Researchers at the University of Bristol have received €1 million from The Belmont Forum to lead and collaborate alongside an international team, investigating the effects of climate change on pollinators, and in turn on human diet and health.

Pollinators provides a free yet vital service of transporting pollen between plants | flickr

Unpredictable weather patterns, shifting timing of seasons and extreme temperatures associated with climate change, put pollinators under threat. The concerning decline in their populations is currently being observed all around the world. A study carried out by The WWF and Buglife, in the east of England, found that 17 species of bee have already gone regionally extinct.

Indeed, around 90% of the world’s wild plants and ¾ of crop species depend primarily on animal-mediated pollination. Pollinators around the globe are key to ensuring that there is nutritious food on our supermarket shelves and in our fridges. This essential service has been placed in jeopardy due to the far-reaching impacts of climate change.

Around 90% of the world’s wild plants and ¾ of crop species depend primarily on animal-mediated pollination

Pollination enables the production of seeds and is an essential process for the reproduction of many different plants. Transfer of pollen can occur through several means, such as by wind and water. However, the most common and efficient pollination method is animal-mediated. Animals pollinate a wide range of plants, including those which produce fruit, vegetables, nuts, and spices.

The decline of pollinators does not only have a destructive effect on biodiversity, but also a major impact on global food production. The term ‘ecological Armageddon’ has been aptly coined to describe the loss of our pollinators. Pollinator decline is closely correlated to more frequent declines in the crop yields they pollinate.

This is predicted to have negative impacts on human health, as the essential micronutrients which we get from these foods, such as folate and Vitamin A, are thus lacking from our diet. Food insecurity, as well as decreased access to healthy food and subsequently increased food prices, are therefore possible outcomes of pollinator losses due to climate change.
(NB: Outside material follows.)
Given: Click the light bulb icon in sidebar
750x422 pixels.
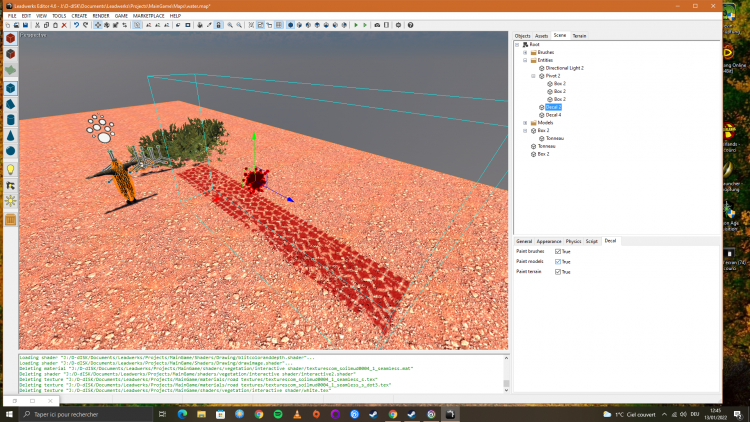Looking at the screenshot, I should point(10,169).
Access to affordable food remains a challenge for the 736 million people worldwide living in extreme poverty. Pollinator decline threatens to exacerbate the existing barriers to sufficient and nutritious diets. The Bristol research team is focussing their investigations on Nepal, where many already suffer from severe micronutrient deficiencies.
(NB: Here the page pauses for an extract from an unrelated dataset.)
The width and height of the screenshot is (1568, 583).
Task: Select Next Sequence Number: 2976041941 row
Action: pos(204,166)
Access to affordable food remains a challenge for the 736 million people worldwide living in extreme poverty

Developing countries, have a greater reliance on the micronutrients found in pollinator-dependent crops, and less access to foods or supplements that could replace these lost. Hence, as seen across many global issues, the impact of pollinator loss is not felt equally – certain countries will be disproportionately harmed.
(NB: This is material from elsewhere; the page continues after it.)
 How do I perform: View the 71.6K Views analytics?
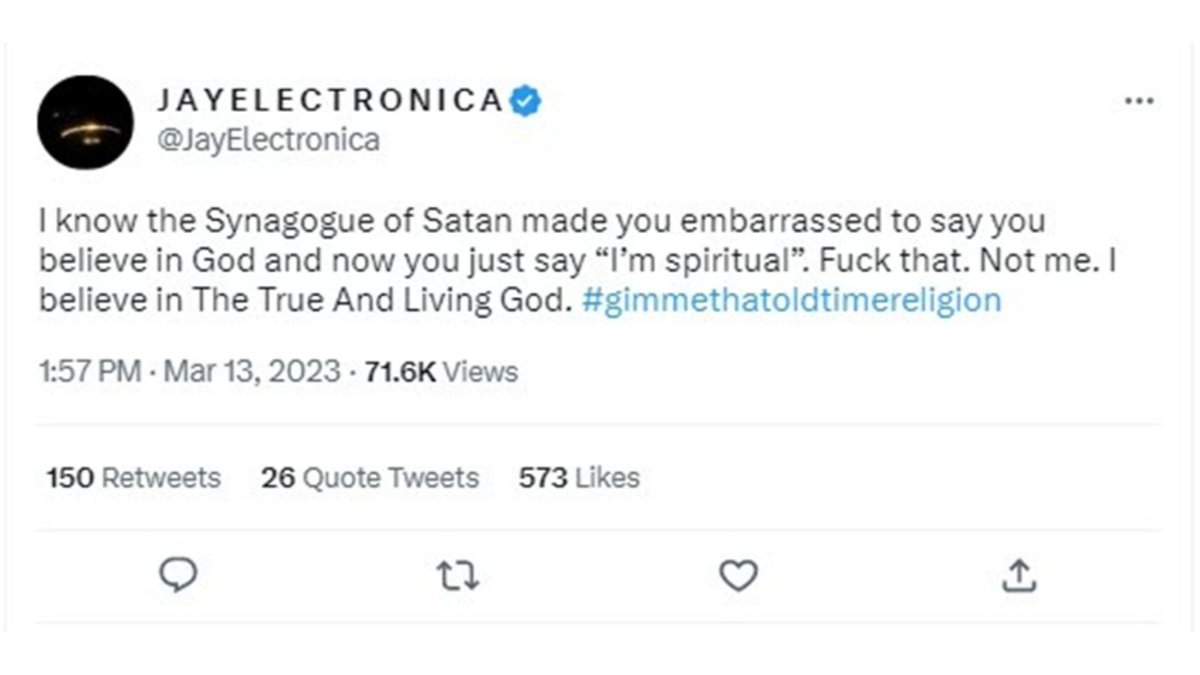(442, 372)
Loss of pollinators could also result in rising rates of micronutrient malnutrition and – maybe unexpectedly – obesity. This is likely due to the fact that people are forced to turn to cheap, high energy, but less nutritious staple foods. The decline of insect pollinators is representative of the wider decline of biodiversity due to human behaviour.

The Bristol research team is focussing their investigations on Nepal | flickr

The world’s climate is our natural life-support system, which provides us with dependable ecosystem services. Climate change and public health are not mutually exclusive: a climate crisis is a public health crisis.

What can one do to tackle this crisis? Jane Memmott, Professor of Ecology at the University of Bristol School of Biological Sciences, said: ‘Climate change is a critical global issue that is already affecting pollinators but, at a local level, pollinator declines can be reversed. Additionally, if the effect of climate change on pollinators is understood, habitat management can be used to mitigate against its effects.’

Climate change and public health are not mutually exclusive: a climate crisis is a public health crisis

More locally, we can restore the damaged habitats of pollinators and attract them back into gardens and cities by planting pollen-rich flowers, providing water and creating nest sites for wild pollinators.